Despite appearing depressed, he continued to stand in the kitchen every day working to reduce the length of his sentence.
“It can’t be that they let me die here,” Meurer said when his son last visited him in March. He died on July 12 directly from Covid-19. In the days and weeks before, his son calls “the chronicle of a death that has been announced.”
Kim Young-sook, 79, Daegu, South Korea
When saying goodbye, the grandmother always hugged her grandchildren very tightly. “Please come back soon,” he said. She sang with them and laughed a lot. Her nine grandchildren were supposed to eat well when they came to visit her. Those who stayed longer with her, the “Halmeoni” (grandmother) and the “Halabeoji” (grandfather) sometimes came back a little more rounded.
Kim Young-sook and her husband Lee Sang-man began life as a married couple in the south of the country in the city of Daegu in the 1960s. Lee was a craftsman and construction worker. His wife sewed her clothes herself, she was extremely talented, her second eldest daughter Jung-mi remembers the pretty pink lunch bag she sewed. Many of her friends were jealous.
That she is no longer alive, Jung-mi says, feels unreal. Kim had severe stomach problems in late February. When one of her daughters brought her soup, she collapsed. She died in the ambulance on March 2.
The children were told that Kim had died from Covid-19. She had posthumously tested positive. All five children struggled to see her again. Her mother was lying behind glass. She looked calm and still wore the striped blouse that she always wore.
Conny Nxumalo, 53, Pretoria, South Africa
For some, she was simply Sesi Conny, Sister Conny, while she was considered the best social worker in South Africa: Conny Nxumalo had dedicated her life to those who had little and needed protection.
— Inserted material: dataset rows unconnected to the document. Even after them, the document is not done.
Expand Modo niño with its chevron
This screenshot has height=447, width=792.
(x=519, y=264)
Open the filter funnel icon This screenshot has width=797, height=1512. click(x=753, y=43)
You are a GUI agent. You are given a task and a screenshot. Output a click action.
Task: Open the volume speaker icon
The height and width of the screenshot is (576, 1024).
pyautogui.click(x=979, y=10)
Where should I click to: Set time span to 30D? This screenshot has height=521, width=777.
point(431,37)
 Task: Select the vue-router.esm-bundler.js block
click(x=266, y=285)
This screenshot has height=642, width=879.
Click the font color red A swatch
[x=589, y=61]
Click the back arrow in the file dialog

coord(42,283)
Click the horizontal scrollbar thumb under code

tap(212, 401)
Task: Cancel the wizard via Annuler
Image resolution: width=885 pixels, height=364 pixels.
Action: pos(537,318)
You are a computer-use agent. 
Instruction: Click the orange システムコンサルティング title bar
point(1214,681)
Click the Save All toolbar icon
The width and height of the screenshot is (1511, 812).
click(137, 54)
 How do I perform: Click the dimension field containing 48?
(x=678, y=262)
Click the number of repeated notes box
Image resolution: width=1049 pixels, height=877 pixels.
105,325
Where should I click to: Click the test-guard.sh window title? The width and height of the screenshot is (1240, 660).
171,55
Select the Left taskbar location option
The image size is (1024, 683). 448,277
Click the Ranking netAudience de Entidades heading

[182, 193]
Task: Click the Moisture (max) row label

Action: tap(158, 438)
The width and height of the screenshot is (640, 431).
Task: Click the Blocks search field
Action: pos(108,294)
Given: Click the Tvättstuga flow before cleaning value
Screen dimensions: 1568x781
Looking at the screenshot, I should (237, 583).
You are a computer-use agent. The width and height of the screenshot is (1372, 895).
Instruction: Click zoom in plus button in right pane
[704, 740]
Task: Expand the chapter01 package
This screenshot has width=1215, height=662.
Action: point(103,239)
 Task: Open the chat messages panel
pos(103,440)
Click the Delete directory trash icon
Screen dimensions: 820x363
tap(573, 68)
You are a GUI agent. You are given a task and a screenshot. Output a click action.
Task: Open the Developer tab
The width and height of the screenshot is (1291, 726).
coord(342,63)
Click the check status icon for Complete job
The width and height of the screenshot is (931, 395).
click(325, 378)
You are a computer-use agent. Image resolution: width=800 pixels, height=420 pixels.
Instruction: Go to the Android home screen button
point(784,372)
Even during the apartheid regime in the early 1990s, she spent a lot of time in black towns, especially with children.
When Nelson Mandela became the first black president of South Africa in 1994, Nxumalo assumed a key role in the country’s social policy. He fought for laws that protect everyone; especially children, the elderly and women who suffered violence. Commenting on the deep divisions that persist in South African society, Nxumalo once said: “You can see these social ills corrode our communities.”
Then in March of this year, when South Africa closed its borders and the government urged social distancing, it was up to Nxumalo to handle this crisis. Organized roundtrip flights for compatriots. She was part of the Corona crisis team. At one of the meetings, Nxumalo believed that he later contracted the corona virus. Conny Nxumalo died on August 22 at a Pretoria hospital.